======== Supplied material
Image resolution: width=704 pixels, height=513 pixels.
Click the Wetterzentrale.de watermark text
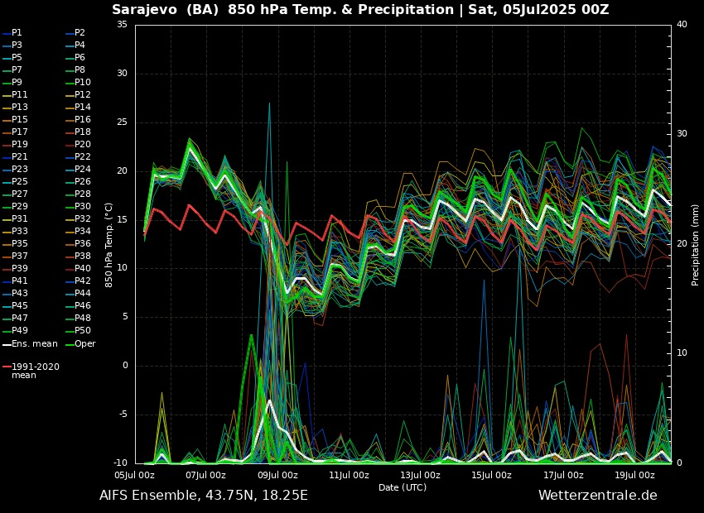tap(597, 496)
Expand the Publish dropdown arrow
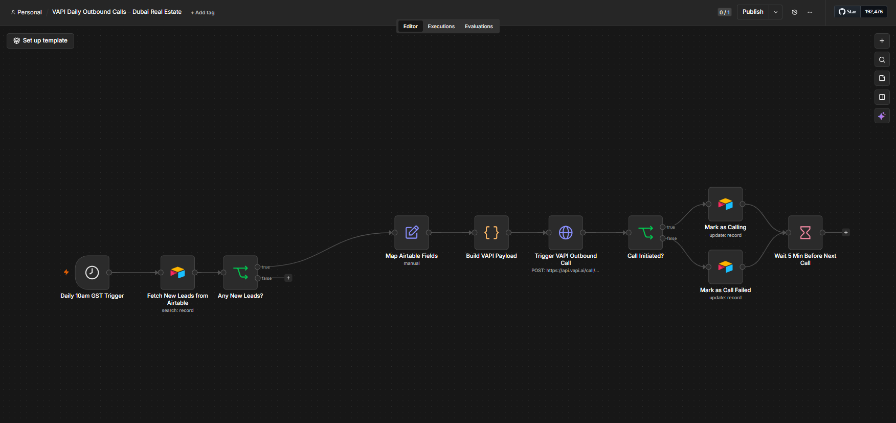 click(x=776, y=12)
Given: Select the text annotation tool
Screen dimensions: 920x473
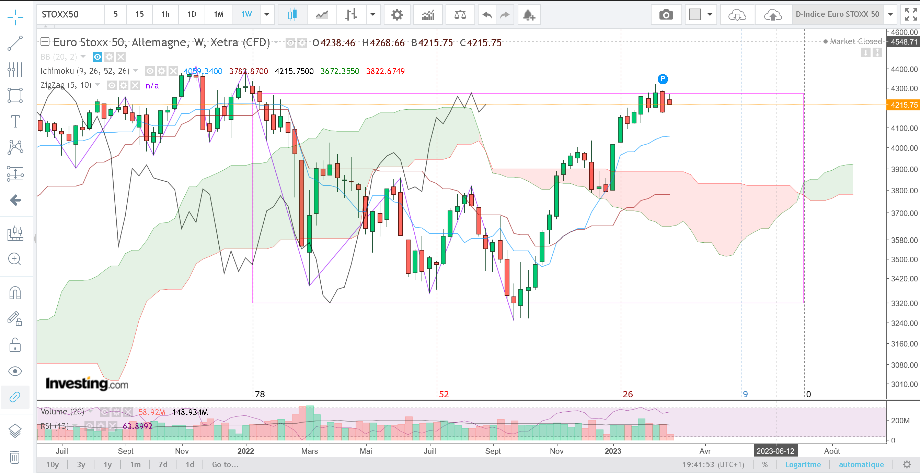Looking at the screenshot, I should click(x=15, y=121).
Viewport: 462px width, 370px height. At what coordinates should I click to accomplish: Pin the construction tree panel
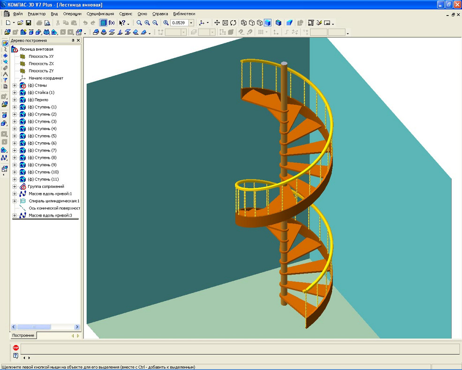[73, 41]
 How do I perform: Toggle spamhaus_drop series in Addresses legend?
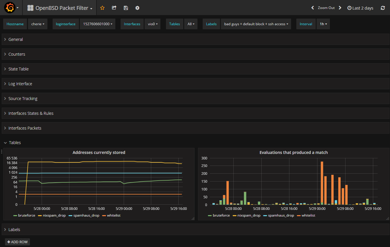coord(86,215)
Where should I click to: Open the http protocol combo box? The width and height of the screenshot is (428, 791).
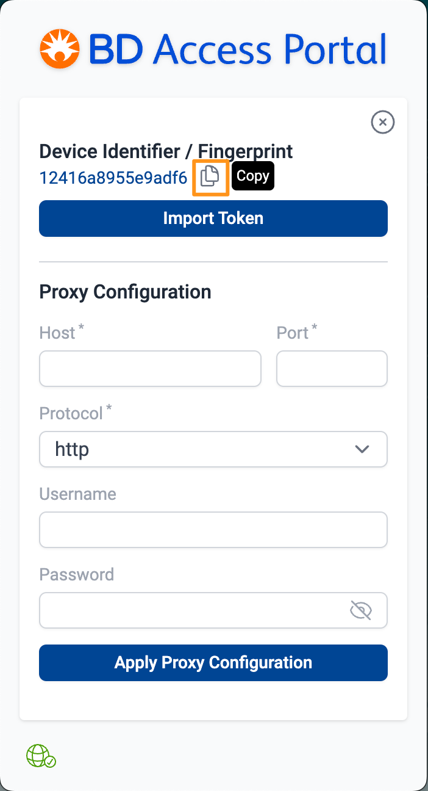[x=201, y=449]
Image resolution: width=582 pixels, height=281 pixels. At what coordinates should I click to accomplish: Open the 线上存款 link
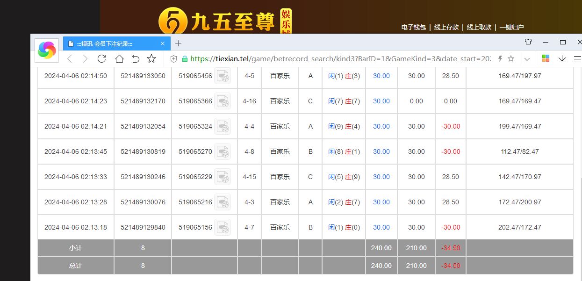coord(446,28)
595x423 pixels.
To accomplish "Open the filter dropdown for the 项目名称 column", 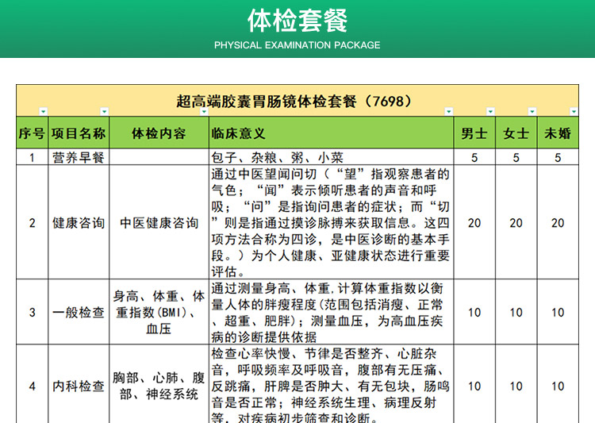I will pos(104,113).
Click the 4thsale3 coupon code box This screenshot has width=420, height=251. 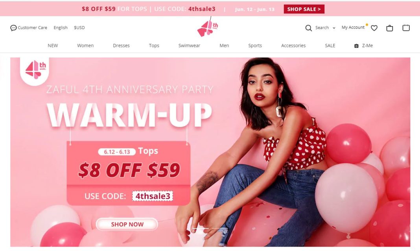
================
§ Action item
In the listing above, find the line containing "Viewport: 462px width, 370px". Output it and every line after it up to and including the line containing "595x423 pixels.", exactly, but skip the pictures.

§ Result of the task
Viewport: 462px width, 370px height. At what coordinates should I click to accomplish: Pin the construction tree panel
[73, 41]
 How do I perform: Toggle spamhaus_drop series in Addresses legend?
coord(86,215)
Where should I click to: Open the http protocol combo box? The width and height of the screenshot is (428, 791).
[x=201, y=449]
Image resolution: width=582 pixels, height=281 pixels. At what coordinates should I click to accomplish: Open the 线上存款 link
coord(446,28)
595x423 pixels.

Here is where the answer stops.